彼女が何をしたのかは分からない。しかし俺はそんなことよりも、自分が人殺しになってはいなかったことに、地獄まで覗けそうなほどに深い安堵を覚えた。
ユリンがこちらに向かって走って来る。そのまま地面にへたり込む俺のもとに寄り、視線を合わせるようにしゃがみ込んだ。
『ナモセさん、右腕を見せてください』
俺が言われた通りに差し出すと、彼女はそれを探るように撫で始めた。
わずかに動かすだけで骨に近い芯の部分がズキズキと痛むが、4日前ほどの惨事にはなっていなかった。出血は無いし、おそらく骨も折れてはいないだろう。
『上腕骨に3箇所、二の腕に1箇所ヒビが入ってますね』
……素人がテキトーなことを言うもんじゃないですね。
『筋もひどく痛めたみたいだけど……これくらいなら心配ないですね』
すると俺の右腕に触れている彼女の手が光りだす。あたたかく、どこか心地のいい光。干したての布団や毛布にくるまれているような気分。昨日一昨日の間に俺の重傷を癒した、あの光だった。
5分もするころには肘関節を違和感無く曲げられるようになるまでに回復した。
『……どういう仕組みなんですか? これ』
『う〜ん……多分、今は説明しても分からないと思います。自分で言うのもあれですけど、かなり高度な専門的魔術なので……』
今は? 時間が経てば分かるようになるのか?
『じゃあ、さっきのはなんだったんです?』
『さっきの?』
『俺のその……魔術を防いだやつ。あの透明な壁みたいなやつです』
『ああ、あれも私の魔術です。まぁ雑に言えば防壁みたいなものですね』
サラッと言ってはいるが、あれだけのパワーを持つ光線を丸ごと防ぎ切るって……。いやそれとも俺が勝手にそう思いこんでいるだけで、実はあれは全然大した威力じゃなかったのか? 魔術の強さの基準がよく分からんよ。
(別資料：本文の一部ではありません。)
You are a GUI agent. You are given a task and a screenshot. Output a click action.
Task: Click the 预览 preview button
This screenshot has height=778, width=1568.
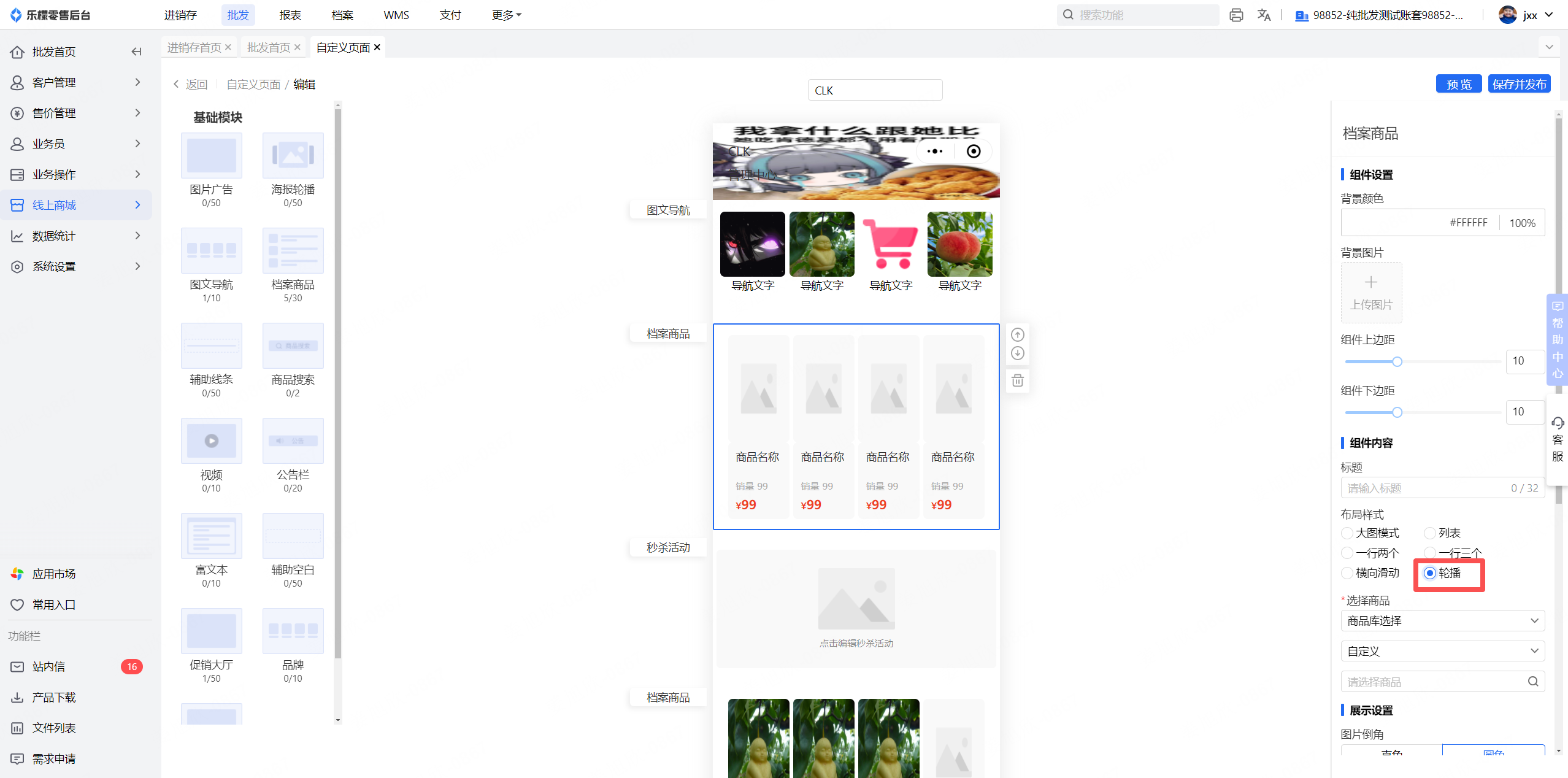point(1458,84)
『でも私もホントに危なかったんですよ。術を展開するのがあと1秒遅れるか威力があの3倍くらいになっていたら、私はあの光線に飲み込まれていました』
どうやら、俺の魔術はやっぱり強力ではあるらしい。……てか逆に言えば、あれの2倍の威力でも耐えられるってことなの? あの壁……。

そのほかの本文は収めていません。